Metadata-Version: 2.4
Name: TrialCEBRA
Version: 0.0.3
Summary: Trial-aware contrastive learning wrapper for CEBRA
Requires-Python: >=3.10
Requires-Dist: cebra
Description-Content-Type: text/markdown

# TrialCEBRA
[![PyPI](https://img.shields.io/pypi/v/TrialCEBRA?color=blue)](https://pypi.org/project/TrialCEBRA/)
[![Tests](https://github.com/colehank/TrialCEBRA/actions/workflows/tests.yml/badge.svg)](https://github.com/colehank/TrialCEBRA/actions)  
[English | [中文](README_zh.md)]

**Trial-aware contrastive learning for CEBRA** — a wrapper that adds three trial-structured sampling conditionals to [CEBRA](https://cebra.ai) without modifying its source code.

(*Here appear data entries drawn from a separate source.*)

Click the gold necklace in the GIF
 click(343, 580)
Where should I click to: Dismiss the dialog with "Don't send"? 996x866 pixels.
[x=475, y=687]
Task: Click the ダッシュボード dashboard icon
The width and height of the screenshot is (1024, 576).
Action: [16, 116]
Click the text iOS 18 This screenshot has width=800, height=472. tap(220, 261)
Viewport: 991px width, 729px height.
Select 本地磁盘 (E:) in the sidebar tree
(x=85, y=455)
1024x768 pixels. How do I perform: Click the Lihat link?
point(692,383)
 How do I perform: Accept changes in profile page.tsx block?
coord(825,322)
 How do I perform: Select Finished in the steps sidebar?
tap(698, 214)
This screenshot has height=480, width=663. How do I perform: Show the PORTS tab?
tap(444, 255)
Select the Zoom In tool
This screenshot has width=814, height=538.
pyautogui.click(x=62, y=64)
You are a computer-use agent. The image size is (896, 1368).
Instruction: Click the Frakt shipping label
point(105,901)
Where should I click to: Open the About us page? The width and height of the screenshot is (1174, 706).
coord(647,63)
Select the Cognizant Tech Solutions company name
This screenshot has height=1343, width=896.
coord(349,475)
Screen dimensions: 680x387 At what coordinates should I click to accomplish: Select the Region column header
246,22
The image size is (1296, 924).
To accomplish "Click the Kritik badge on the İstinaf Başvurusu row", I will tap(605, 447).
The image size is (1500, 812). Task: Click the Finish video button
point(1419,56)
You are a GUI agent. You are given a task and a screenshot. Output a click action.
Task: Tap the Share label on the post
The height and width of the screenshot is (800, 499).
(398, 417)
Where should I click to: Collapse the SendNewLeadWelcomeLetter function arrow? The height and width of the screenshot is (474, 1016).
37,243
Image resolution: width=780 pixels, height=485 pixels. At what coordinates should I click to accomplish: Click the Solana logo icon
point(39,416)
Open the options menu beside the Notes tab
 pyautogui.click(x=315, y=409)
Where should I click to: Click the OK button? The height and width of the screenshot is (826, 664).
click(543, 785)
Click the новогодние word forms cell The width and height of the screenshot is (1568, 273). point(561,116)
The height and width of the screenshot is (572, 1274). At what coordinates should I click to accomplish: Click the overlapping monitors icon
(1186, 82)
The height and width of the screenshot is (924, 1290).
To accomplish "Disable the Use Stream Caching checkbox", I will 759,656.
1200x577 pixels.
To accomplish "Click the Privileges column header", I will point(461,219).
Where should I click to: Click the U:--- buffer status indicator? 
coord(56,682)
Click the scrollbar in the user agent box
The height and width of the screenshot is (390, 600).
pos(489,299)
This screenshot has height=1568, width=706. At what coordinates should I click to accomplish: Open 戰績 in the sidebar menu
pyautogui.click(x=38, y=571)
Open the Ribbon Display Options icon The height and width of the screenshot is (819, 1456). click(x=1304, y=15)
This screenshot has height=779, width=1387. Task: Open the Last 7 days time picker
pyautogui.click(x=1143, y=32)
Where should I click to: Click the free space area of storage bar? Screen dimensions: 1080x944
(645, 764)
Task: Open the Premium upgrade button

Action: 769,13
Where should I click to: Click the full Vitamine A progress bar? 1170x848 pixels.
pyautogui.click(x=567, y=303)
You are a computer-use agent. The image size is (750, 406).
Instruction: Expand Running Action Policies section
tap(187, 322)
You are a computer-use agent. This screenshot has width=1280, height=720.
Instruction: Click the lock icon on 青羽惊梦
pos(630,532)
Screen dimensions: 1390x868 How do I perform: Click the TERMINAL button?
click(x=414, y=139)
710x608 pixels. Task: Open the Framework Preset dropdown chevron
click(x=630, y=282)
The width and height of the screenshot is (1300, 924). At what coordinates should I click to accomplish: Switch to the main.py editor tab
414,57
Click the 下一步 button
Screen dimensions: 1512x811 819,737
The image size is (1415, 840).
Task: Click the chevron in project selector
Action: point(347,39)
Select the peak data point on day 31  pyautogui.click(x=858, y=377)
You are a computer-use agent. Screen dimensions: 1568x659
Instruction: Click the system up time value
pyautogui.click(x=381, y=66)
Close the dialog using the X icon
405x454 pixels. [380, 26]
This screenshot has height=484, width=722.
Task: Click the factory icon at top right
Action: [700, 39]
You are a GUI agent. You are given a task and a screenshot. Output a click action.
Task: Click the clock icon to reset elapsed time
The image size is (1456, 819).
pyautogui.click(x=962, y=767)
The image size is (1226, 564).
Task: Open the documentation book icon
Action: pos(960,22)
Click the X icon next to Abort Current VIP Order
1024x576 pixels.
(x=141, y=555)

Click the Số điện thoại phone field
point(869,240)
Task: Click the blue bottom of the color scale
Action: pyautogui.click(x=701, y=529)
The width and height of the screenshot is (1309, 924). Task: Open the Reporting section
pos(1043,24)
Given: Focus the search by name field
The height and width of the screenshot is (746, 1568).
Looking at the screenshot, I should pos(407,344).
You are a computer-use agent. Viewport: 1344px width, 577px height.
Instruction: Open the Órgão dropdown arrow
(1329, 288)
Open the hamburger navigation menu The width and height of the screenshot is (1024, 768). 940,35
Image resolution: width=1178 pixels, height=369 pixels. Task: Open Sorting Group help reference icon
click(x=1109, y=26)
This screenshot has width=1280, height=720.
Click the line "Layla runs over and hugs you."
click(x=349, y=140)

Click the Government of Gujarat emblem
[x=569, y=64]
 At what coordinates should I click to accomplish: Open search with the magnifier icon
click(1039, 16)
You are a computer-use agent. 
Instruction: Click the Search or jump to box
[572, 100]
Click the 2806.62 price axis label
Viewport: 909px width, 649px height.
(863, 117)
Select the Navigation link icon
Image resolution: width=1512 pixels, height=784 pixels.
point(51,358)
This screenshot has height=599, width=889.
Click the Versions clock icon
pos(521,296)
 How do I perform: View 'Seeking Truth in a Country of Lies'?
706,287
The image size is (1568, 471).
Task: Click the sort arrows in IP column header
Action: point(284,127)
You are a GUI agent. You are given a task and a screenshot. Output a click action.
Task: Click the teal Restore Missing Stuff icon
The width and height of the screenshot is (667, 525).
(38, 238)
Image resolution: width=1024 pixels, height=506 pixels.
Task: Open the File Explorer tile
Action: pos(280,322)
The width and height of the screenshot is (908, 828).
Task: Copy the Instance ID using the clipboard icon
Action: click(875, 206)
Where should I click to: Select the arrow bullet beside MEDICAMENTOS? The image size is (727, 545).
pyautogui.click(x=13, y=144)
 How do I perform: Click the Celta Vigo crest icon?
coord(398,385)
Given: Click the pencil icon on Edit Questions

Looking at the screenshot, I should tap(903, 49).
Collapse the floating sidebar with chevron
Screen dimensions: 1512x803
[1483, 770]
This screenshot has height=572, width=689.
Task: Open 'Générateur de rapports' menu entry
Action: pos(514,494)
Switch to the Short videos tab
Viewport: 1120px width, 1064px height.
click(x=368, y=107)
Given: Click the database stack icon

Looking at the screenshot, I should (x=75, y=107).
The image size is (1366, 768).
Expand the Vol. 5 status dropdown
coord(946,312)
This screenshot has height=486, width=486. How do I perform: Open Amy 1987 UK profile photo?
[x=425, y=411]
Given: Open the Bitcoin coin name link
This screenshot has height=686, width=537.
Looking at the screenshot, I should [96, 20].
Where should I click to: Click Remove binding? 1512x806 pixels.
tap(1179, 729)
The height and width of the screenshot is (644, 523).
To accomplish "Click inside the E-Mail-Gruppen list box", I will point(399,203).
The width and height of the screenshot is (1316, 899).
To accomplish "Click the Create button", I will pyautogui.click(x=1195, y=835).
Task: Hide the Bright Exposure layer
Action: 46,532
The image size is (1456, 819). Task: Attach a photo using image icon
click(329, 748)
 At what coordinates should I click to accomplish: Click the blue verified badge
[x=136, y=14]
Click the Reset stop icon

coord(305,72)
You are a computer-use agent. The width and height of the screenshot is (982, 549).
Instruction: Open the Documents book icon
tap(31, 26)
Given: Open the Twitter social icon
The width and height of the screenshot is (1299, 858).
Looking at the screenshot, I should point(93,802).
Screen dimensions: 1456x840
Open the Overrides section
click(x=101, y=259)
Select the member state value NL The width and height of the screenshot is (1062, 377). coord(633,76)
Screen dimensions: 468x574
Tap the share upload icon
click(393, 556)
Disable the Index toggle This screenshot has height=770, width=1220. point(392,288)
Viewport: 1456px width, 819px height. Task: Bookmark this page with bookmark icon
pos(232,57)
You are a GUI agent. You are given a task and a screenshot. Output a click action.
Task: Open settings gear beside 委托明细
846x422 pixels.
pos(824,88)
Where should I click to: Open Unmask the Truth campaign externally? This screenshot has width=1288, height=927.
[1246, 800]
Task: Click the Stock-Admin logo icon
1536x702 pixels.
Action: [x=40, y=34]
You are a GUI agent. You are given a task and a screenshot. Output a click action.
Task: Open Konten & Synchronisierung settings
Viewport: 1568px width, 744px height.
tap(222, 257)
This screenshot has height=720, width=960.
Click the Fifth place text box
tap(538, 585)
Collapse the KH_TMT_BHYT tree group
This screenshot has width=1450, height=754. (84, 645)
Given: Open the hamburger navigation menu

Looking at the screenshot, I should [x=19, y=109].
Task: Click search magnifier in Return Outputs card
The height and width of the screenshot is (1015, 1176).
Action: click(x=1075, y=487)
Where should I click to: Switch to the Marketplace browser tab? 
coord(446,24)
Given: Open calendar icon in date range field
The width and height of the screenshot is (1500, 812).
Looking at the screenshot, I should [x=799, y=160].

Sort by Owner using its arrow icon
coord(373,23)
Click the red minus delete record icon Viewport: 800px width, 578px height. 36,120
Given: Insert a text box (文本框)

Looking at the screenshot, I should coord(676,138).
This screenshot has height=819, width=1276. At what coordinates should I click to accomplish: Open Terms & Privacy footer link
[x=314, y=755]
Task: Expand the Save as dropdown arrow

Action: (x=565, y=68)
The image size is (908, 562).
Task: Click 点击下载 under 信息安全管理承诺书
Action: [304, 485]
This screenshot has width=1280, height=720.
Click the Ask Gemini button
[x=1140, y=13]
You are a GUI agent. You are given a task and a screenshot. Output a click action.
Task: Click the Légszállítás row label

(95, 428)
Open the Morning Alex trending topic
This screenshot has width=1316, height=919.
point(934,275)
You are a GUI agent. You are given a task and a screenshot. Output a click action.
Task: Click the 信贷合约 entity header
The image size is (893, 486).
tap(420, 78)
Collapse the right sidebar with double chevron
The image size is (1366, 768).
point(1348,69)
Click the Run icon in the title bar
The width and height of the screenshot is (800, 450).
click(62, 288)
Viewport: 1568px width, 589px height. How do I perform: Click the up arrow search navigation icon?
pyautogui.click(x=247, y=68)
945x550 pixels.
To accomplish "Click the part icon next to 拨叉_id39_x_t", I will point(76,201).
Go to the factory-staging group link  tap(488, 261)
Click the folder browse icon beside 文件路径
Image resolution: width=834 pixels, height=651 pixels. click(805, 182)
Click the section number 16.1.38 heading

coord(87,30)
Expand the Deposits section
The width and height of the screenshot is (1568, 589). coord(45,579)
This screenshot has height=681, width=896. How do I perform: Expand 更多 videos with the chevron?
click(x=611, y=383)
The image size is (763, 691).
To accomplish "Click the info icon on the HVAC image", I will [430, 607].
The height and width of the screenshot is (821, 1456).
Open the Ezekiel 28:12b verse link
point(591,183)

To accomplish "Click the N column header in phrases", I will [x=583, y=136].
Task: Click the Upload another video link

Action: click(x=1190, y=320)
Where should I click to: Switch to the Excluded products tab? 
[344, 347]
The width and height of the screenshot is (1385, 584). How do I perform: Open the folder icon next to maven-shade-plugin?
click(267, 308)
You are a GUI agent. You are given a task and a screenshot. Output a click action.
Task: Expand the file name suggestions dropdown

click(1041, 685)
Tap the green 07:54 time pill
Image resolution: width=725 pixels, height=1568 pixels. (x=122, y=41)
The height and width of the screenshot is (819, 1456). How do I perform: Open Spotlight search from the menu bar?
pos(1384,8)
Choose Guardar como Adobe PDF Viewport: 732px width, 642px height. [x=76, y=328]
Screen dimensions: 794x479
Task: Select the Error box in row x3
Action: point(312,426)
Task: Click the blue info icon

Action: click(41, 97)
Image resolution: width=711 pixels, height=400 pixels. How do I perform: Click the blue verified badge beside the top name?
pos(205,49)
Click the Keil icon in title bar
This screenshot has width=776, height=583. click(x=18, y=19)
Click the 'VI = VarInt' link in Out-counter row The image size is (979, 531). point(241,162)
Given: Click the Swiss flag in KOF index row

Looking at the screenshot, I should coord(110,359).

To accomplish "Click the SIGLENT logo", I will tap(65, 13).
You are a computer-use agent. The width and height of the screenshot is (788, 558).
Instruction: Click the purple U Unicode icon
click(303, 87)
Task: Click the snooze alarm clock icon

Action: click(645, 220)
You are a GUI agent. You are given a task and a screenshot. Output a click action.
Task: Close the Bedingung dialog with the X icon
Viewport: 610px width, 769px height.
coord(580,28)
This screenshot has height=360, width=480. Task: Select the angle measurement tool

Designed for neuroscience experiments where neural recordings are organized as repeated trials (stimuli, conditions, epochs). Positive-pair selection is lifted from the *timepoint* level to the *trial* level: first select a target trial by stimulus similarity or at random, then draw a positive timepoint within that trial.

---

## Background
![Sampling schema](resources/sampling_schema.png)
CEBRA's native conditionals (`time`, `delta`, `time_delta`) operate over a flat sequence of timepoints. For trial-structured data they have two limitations:

1. **Temporal boundary artifacts** — a 1-D CNN convolves across trial boundaries, mixing pre- and post-stimulus activity.
2. **Flat sampling ignores trial structure** — `delta` finds the nearest-neighbor timepoint in stimulus space; when all timepoints within a trial share the same stimulus embedding, this collapses to intra-trial sampling with no cross-trial signal.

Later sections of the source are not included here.